Challenge. Quote the lines from the line containing "Task: Click South" to the line containing "pos(754,119)", inclusive, and leave the pictures out of your answer.

Source records.
%%
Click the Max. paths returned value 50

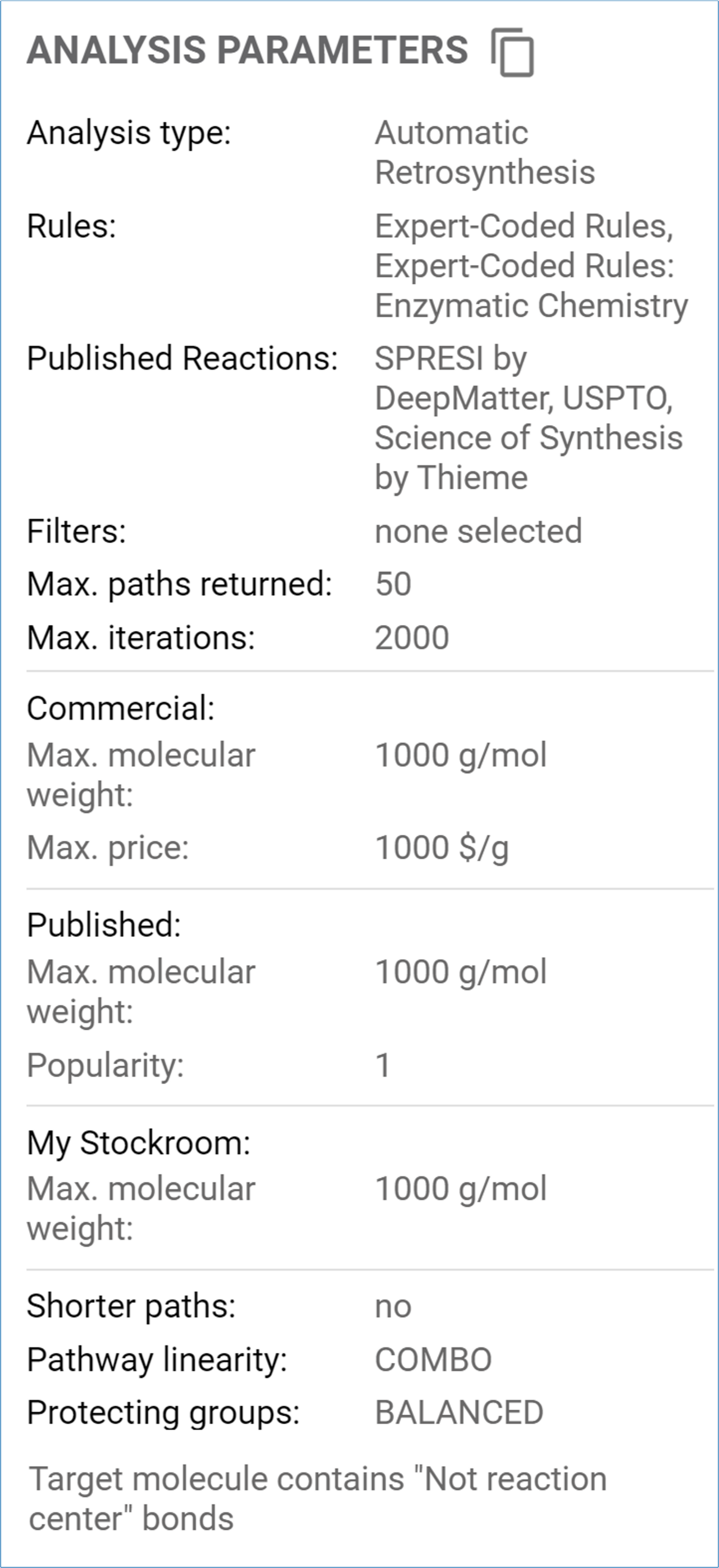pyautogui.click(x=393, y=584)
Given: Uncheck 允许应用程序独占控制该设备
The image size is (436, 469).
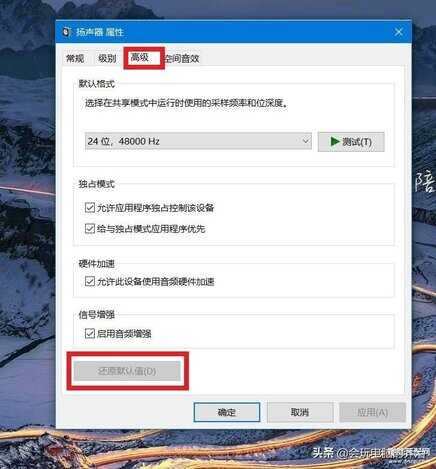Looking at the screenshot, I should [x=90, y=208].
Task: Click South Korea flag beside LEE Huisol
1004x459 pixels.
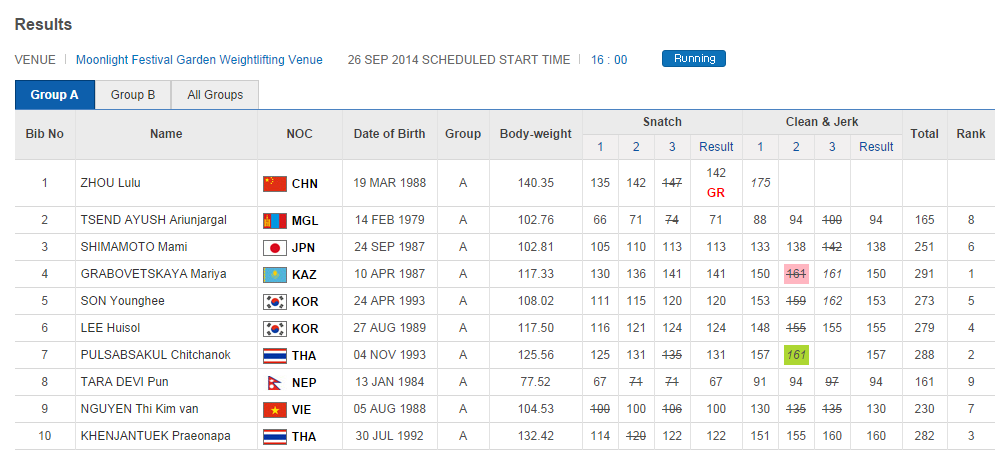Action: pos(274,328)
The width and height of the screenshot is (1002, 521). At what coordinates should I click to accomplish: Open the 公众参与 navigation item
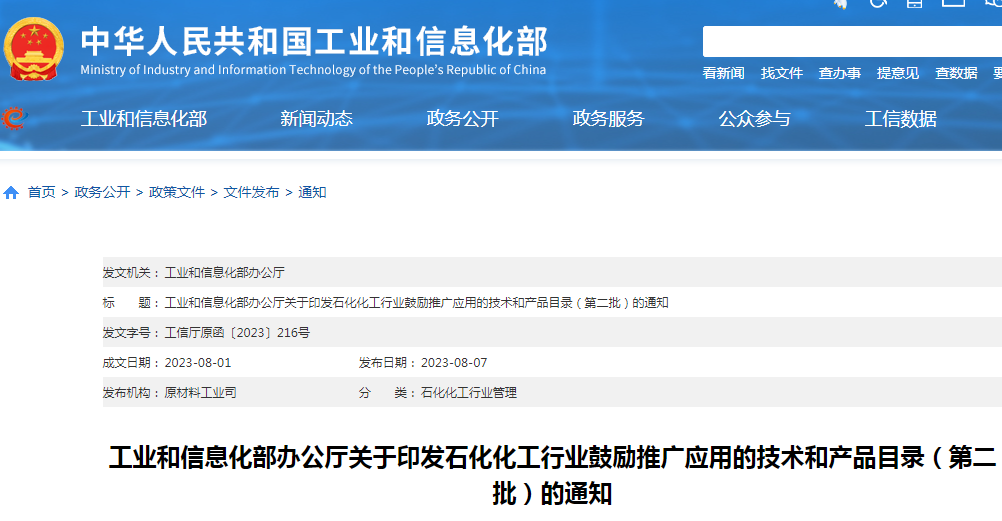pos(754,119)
%%
%%
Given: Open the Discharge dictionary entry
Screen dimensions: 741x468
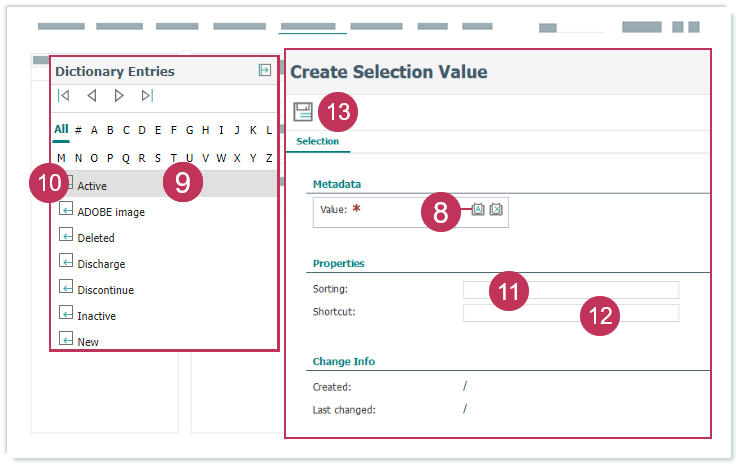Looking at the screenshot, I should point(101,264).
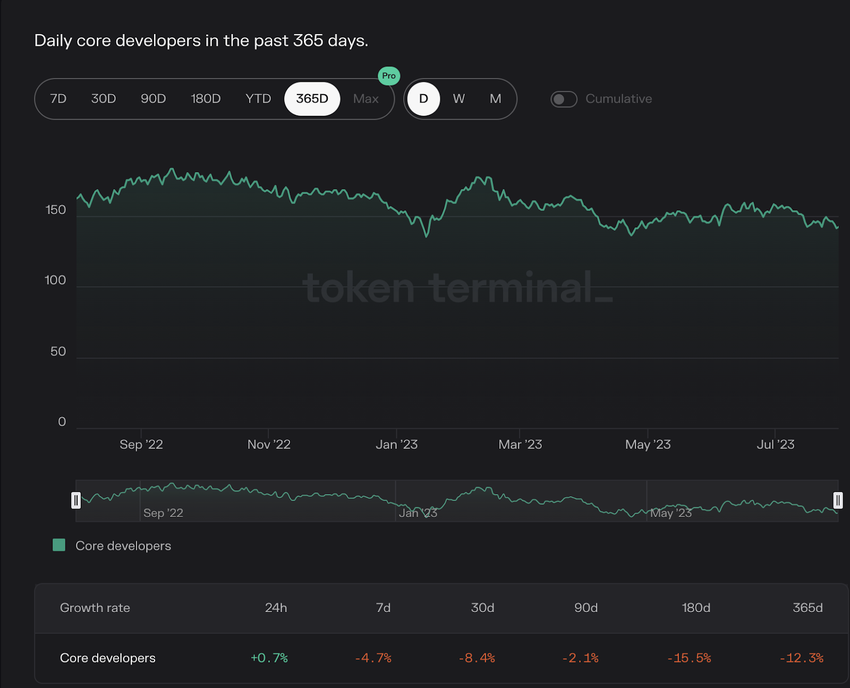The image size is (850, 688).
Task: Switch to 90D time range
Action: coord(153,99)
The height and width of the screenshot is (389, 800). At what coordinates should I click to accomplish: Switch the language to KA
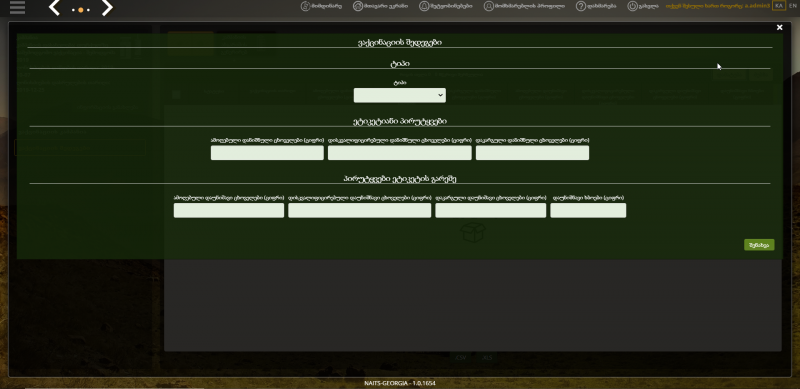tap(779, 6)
%%
%%
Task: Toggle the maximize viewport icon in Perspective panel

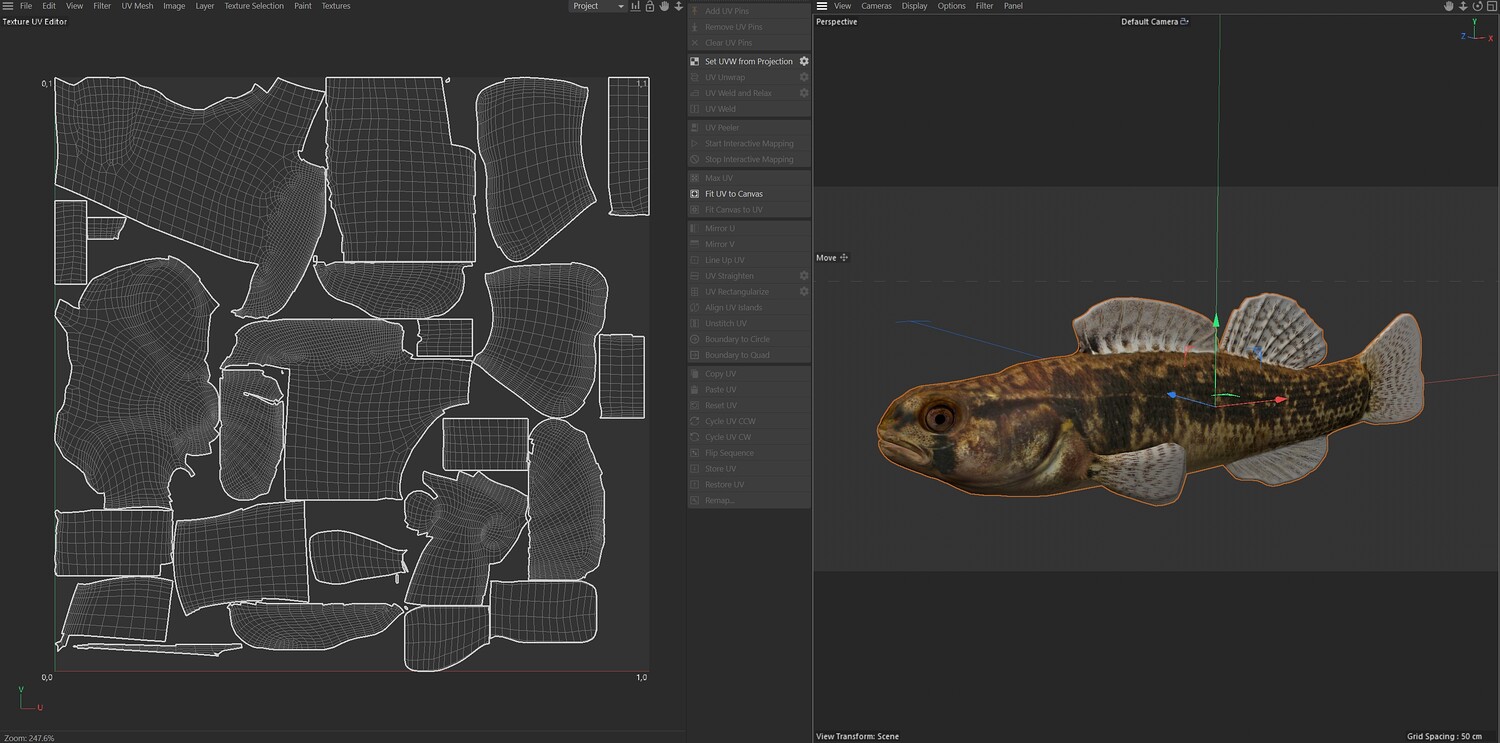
%%
Finished answer.
Task: Click South Korea flag beside LEE Huisol
1004x459 pixels.
Action: pos(274,328)
The width and height of the screenshot is (1002, 521). At what coordinates should I click to accomplish: Open the 公众参与 navigation item
pos(754,119)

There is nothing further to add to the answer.